--- START Supplied data ---

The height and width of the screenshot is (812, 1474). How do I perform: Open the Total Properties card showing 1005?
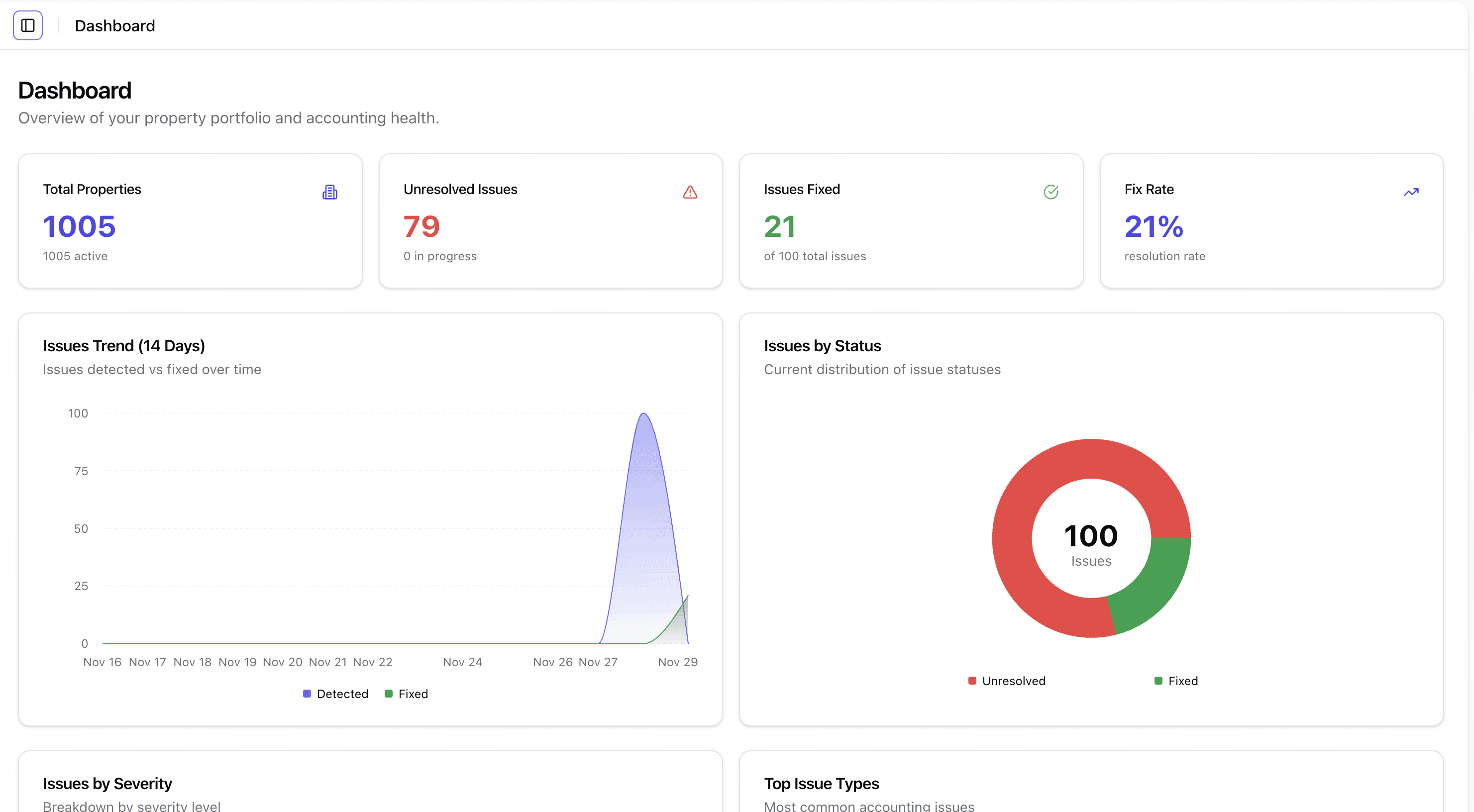190,221
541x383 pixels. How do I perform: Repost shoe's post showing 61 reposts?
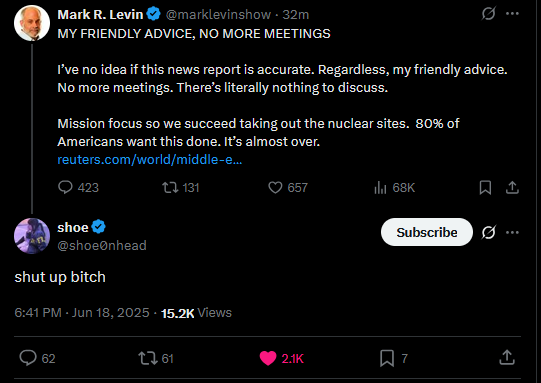pos(148,358)
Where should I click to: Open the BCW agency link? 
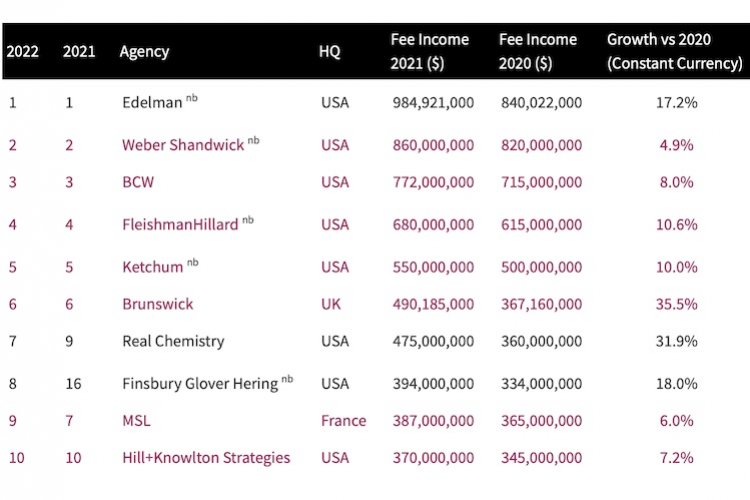(138, 182)
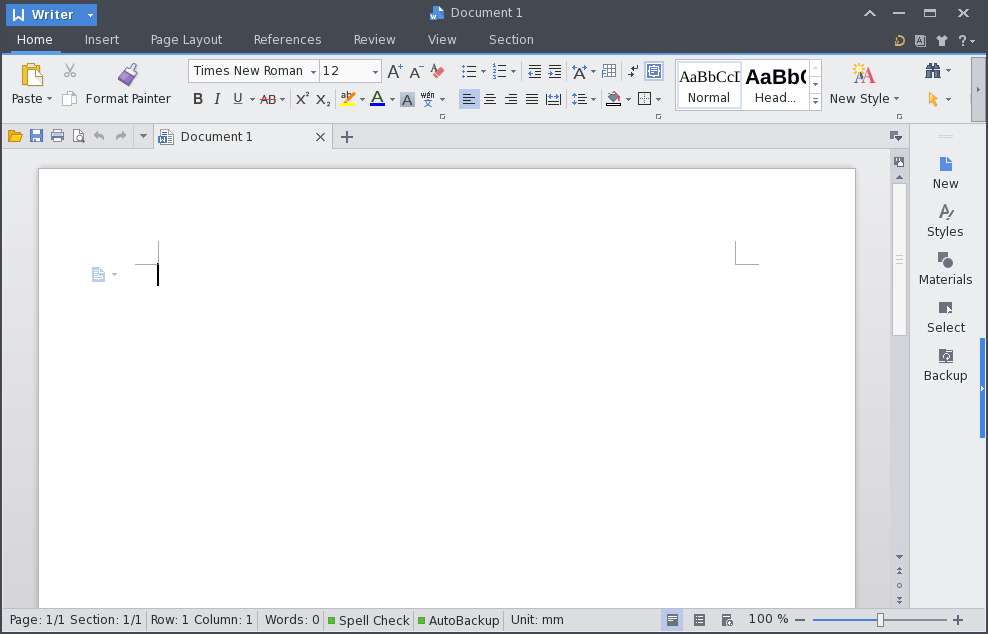Apply superscript formatting icon

302,99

--- END Supplied data ---

- [Written request] Please render each line of the records above as a JSON list of strings, one string per line, with blank lines and the pictures left out.

- [Worked answer]
[
  "The height and width of the screenshot is (812, 1474). How do I perform: Open the Total Properties card showing 1005?",
  "190,221",
  "541x383 pixels. How do I perform: Repost shoe's post showing 61 reposts?",
  "pos(148,358)",
  "Where should I click to: Open the BCW agency link? ",
  "(138, 182)",
  "Apply superscript formatting icon",
  "302,99"
]